__DESCRIPTION OF THE TASK__
Report each line in the material below that contains the word "logo", copying every such line in full.

##### SUPPLIED INFORMATION

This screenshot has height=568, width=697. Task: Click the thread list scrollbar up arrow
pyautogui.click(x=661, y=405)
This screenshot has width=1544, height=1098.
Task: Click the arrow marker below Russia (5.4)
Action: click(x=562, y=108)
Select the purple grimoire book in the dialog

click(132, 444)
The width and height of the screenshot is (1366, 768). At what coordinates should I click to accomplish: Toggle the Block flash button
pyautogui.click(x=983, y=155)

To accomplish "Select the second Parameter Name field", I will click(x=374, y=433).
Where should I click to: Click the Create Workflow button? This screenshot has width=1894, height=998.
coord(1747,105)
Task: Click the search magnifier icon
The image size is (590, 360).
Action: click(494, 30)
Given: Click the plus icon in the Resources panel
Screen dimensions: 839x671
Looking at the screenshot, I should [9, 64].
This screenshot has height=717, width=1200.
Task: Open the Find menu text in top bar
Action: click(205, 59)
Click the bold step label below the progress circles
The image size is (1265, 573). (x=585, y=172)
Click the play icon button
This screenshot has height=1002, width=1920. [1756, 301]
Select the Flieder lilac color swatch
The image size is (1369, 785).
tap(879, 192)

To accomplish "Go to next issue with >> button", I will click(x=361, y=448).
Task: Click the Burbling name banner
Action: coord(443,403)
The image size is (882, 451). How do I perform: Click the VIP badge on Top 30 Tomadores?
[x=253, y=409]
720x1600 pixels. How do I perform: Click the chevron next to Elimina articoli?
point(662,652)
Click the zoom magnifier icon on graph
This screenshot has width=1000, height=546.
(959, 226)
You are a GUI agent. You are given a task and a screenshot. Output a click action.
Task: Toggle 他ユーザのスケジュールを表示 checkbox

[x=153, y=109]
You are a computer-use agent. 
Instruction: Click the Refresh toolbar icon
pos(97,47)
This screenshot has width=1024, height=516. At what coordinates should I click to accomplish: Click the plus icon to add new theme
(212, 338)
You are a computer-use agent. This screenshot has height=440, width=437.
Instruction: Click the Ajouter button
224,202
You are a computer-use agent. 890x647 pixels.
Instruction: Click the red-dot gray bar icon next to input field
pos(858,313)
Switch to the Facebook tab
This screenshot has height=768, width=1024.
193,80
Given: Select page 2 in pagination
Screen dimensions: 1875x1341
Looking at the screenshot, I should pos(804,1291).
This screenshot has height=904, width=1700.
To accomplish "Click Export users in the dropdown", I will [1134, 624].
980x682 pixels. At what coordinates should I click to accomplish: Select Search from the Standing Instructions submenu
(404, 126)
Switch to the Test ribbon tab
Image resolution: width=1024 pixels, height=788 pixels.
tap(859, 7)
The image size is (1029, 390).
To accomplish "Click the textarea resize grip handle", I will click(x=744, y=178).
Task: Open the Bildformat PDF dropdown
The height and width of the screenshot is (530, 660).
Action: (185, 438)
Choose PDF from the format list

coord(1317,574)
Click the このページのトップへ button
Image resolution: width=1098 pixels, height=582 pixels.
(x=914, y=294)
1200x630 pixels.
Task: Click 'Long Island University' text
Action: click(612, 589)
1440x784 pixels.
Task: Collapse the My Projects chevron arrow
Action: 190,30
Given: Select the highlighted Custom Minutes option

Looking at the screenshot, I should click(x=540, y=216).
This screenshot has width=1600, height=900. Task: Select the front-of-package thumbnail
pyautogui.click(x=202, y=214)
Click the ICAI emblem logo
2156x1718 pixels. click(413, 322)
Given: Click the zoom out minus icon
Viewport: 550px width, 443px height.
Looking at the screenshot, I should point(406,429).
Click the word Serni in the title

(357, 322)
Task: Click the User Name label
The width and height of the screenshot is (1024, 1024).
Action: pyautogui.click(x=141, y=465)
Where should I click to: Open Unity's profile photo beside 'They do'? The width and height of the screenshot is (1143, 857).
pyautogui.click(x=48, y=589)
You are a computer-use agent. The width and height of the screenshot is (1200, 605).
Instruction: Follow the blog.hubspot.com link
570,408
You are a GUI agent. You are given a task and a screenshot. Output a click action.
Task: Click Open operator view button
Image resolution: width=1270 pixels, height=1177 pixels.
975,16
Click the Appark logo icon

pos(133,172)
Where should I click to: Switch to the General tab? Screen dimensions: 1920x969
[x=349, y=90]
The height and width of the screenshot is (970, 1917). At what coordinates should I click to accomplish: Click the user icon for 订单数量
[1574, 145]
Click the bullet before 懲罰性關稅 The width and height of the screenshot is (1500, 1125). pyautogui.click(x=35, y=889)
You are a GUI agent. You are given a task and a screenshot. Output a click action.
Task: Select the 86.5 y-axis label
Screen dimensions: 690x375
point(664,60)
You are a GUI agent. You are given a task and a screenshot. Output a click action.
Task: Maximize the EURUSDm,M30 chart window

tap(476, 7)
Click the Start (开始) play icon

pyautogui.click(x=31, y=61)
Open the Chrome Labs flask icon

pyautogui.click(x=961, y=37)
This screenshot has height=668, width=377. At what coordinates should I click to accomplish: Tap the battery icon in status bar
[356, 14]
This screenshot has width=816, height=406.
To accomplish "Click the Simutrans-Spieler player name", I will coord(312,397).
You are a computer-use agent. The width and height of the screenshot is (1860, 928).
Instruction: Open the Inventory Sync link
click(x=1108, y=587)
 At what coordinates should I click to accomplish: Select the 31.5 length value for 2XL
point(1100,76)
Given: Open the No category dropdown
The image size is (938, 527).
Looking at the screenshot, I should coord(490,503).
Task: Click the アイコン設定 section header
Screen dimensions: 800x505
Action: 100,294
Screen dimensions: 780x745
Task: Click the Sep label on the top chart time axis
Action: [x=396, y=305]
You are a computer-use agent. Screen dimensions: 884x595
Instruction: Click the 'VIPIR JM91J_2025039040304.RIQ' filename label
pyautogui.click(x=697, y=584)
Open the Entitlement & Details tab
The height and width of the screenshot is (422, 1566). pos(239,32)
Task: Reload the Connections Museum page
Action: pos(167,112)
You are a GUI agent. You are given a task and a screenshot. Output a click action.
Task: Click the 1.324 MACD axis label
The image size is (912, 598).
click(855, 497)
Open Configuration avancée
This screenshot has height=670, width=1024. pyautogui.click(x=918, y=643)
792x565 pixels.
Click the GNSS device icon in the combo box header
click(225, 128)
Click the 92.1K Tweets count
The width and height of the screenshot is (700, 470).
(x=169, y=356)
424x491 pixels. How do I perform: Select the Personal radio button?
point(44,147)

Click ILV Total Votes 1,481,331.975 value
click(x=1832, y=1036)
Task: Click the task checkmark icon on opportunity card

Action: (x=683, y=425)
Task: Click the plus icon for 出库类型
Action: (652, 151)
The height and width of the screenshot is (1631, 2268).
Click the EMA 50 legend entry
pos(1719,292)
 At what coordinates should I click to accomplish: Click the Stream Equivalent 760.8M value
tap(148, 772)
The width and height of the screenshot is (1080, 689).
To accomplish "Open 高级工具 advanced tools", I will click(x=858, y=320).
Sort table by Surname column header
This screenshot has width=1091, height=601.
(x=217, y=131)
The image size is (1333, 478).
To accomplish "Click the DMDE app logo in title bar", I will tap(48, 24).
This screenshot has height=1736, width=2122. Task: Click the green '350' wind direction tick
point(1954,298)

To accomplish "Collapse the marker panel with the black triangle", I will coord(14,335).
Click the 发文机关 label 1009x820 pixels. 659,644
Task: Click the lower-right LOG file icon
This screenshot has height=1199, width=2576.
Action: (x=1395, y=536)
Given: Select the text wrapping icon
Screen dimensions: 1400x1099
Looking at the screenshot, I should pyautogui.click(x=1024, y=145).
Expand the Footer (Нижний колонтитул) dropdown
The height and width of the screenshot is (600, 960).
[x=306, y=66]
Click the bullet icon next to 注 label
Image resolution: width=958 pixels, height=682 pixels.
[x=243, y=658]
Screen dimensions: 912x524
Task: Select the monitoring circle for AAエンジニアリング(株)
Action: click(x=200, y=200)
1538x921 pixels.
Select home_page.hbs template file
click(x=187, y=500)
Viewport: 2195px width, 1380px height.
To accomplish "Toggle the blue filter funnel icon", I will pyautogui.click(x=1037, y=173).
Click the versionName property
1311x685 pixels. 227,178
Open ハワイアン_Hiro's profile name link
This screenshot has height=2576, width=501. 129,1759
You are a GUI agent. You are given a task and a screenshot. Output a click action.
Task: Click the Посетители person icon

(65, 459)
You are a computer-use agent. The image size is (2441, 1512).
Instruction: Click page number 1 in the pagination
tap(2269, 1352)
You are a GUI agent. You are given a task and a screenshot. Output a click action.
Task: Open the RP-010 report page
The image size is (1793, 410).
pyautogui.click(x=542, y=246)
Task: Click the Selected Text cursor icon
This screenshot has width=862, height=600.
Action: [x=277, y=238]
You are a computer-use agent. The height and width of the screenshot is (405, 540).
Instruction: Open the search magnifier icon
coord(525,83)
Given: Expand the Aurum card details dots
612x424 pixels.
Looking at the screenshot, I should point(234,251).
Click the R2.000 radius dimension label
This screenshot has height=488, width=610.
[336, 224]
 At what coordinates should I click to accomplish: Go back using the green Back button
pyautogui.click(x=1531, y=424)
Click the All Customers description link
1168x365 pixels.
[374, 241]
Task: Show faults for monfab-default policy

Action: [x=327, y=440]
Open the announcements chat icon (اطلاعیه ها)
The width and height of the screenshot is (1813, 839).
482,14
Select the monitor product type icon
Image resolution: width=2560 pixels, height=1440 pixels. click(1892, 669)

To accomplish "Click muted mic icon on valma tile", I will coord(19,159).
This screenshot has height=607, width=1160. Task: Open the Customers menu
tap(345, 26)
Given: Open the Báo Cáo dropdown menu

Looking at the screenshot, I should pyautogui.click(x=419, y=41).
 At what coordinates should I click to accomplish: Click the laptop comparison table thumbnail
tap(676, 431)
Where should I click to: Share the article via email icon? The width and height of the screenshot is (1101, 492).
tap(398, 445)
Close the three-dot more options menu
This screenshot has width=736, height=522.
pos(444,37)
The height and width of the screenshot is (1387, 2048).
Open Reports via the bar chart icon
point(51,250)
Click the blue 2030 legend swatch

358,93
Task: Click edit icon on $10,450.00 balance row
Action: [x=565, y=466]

##########

__REPLY__
Click the ICAI emblem logo
Click the Appark logo icon
To accomplish "Click the DMDE app logo in title bar", I will tap(48, 24).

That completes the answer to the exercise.